Department of Oral Pathology and Oral Radiology, Institute of Dentistry, Faculty of Medicine, University of Turku, Lemminkäisenkatu 2, FIN-20520, Turku, Finland.
Department of Pathology, Turku University Hospital, Turku, Finland.
Virol J. 2020 Jun 30;17(1):87. doi: 10.1186/s12985-020-01367-1.
This study was designed to investigate the invasion of human papillomavirus (HPV) positive human cervical carcinoma cell lines in human leiomyoma-based extracellular matrices in vitro, and to test the suitability of the model for studying the irradiation effects on the cancer cell invasion.
HPV positive cervical carcinoma cell lines SiHa and CaSki, and HPV negative squamous cell carcinoma cell line HSC-3 were used. CaSki cells contain around 600 copies of HPV 16 virus in the genome, whereas SiHa have only 1-2 copies per cell. Cells were analyzed using two different human tumor derived extracellular matrix methods (3D myoma disc model, and Myogel Transwell invasion assay). Cultures were irradiated with 4 Gy. Myoma invasion area and the depth of invasion were measured with ImageJ 1.51j8 software. Statistical analyses were performed with SPSS Statistics (IBM SPSS® Statistics 25).
All cells invaded through Myogel coated Transwell membranes and within myoma discs. In myoma discs, a difference in the invasion depth (p = 0.0001) but not in invasion area (p = 0.310) between the HPV positive cell lines was seen, since SiHa (less HPV) invaded slightly better than CaSki (more HPV). HSC-3 cells (HPV negative) invaded deepest (p = 0.048) than either of the HPV positive cell line cells. No difference was detected in the invasion area (p = 0.892) between HPV positive and HPV negative cells. The ionized radiation significantly reduced the invasion depth of HSC-3 (p = 0.008), SiHa (p = 0.0001) and CaSki (p = 0.005). No significant effect on the invasion area was detected in any of the cell lines. However, a significant difference was observed between SiHa and CaSki in the reduction of the invasion depth after radiation (p = 0.013) as the reduction was greater with SiHa than CaSki.

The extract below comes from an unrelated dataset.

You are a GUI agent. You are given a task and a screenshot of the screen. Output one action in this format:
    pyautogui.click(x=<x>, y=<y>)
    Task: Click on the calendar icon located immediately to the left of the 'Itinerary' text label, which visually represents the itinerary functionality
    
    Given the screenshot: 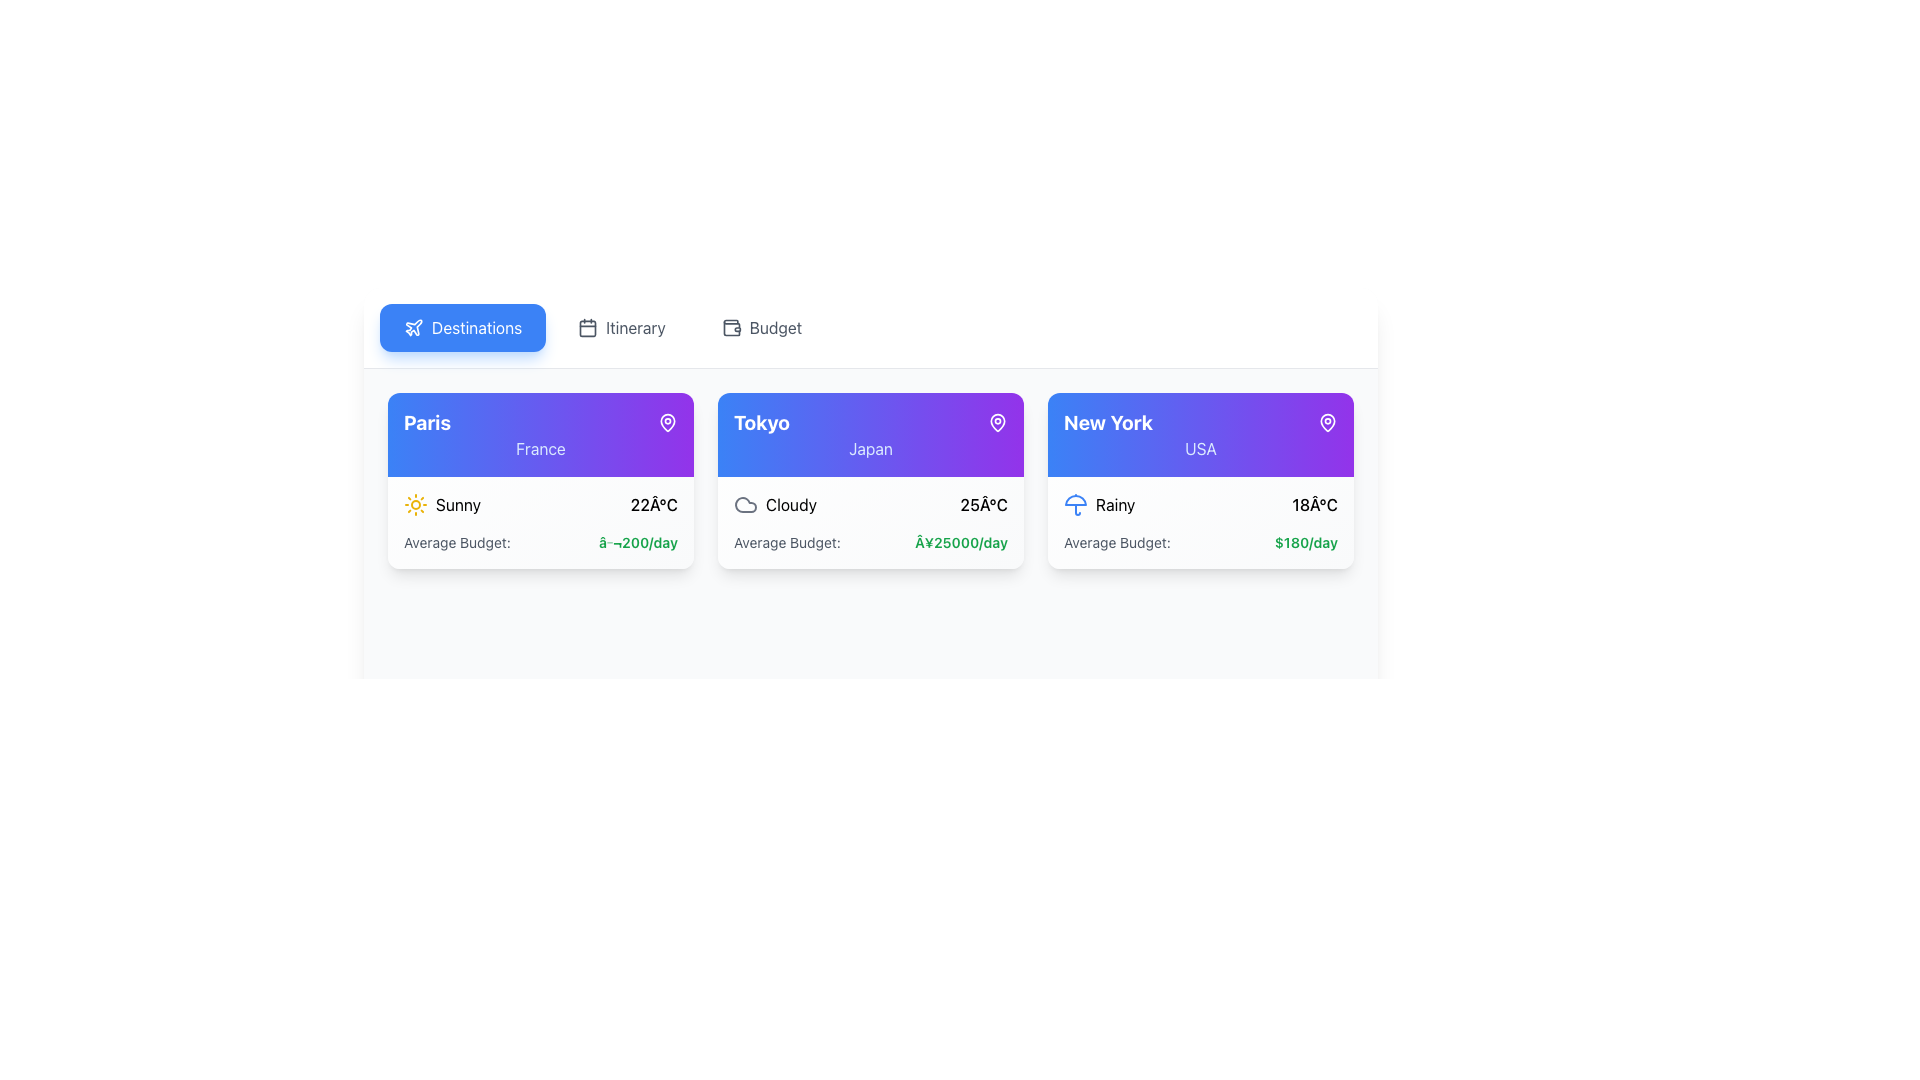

Both solid and gelatinous human leiomyoma-based extracellular matrix models were suitable platforms to study the invasion of HPV positive cervical carcinoma cells in vitro. SiHa cells with less HPV copy number cells invaded slightly better and were slightly more sensitive to irradiation than CaSki cells with high HPV copy number. However, there was no drastic differences between the invasion properties of these carcinoma cells.
本研究旨在体外研究人乳头瘤病毒(HPV)阳性人宫颈癌细胞系在人子宫肌瘤细胞外基质中的侵袭,并检验该模型用于研究辐射对癌细胞侵袭影响的适用性。
本研究使用了 HPV 阳性宫颈癌细胞系 SiHa 和 CaSki,以及 HPV 阴性鳞状细胞癌细胞系 HSC-3。CaSki 细胞的基因组中约有 600 个 HPV 16 病毒拷贝,而 SiHa 细胞每个细胞只有 1-2 个拷贝。采用两种不同的人肿瘤衍生细胞外基质方法(3D 肌瘤盘模型和 Myogel Transwell 侵袭测定)对细胞进行分析。细胞用 4Gy 进行照射。使用 ImageJ 1.51j8 软件测量 Myogel 包被的 Transwell 膜和肌瘤盘中的肿瘤侵袭面积和侵袭深度。采用 SPSS Statistics(IBM SPSS® Statistics 25)进行统计学分析。
所有细胞均穿过 Myogel 包被的 Transwell 膜并侵袭至肌瘤盘中。在肌瘤盘中,HPV 阳性细胞系之间的侵袭深度有差异(p=0.0001),但侵袭面积无差异(p=0.310),因为 SiHa(HPV 拷贝较少)的侵袭略优于 CaSki(HPV 拷贝较多)。HSC-3 细胞(HPV 阴性)的侵袭深度最深(p=0.048),明显大于任何 HPV 阳性细胞系细胞。HPV 阳性和 HPV 阴性细胞之间的侵袭面积无差异(p=0.892)。电离辐射显著降低了 HSC-3(p=0.008)、SiHa(p=0.0001)和 CaSki(p=0.005)的侵袭深度。然而,任何细胞系的侵袭面积均未检测到显著影响。但是,在辐射后 SiHa 和 CaSki 侵袭深度的降低之间观察到显著差异(p=0.013),因为 SiHa 的降低程度大于 CaSki。
固体和胶状人子宫肌瘤衍生细胞外基质模型均适合用于体外研究 HPV 阳性宫颈癌细胞的侵袭。HPV 拷贝数较少的 SiHa 细胞侵袭略好,对辐射的敏感性略高于 HPV 拷贝数较高的 CaSki 细胞。然而,这些癌细胞的侵袭特性之间没有明显差异。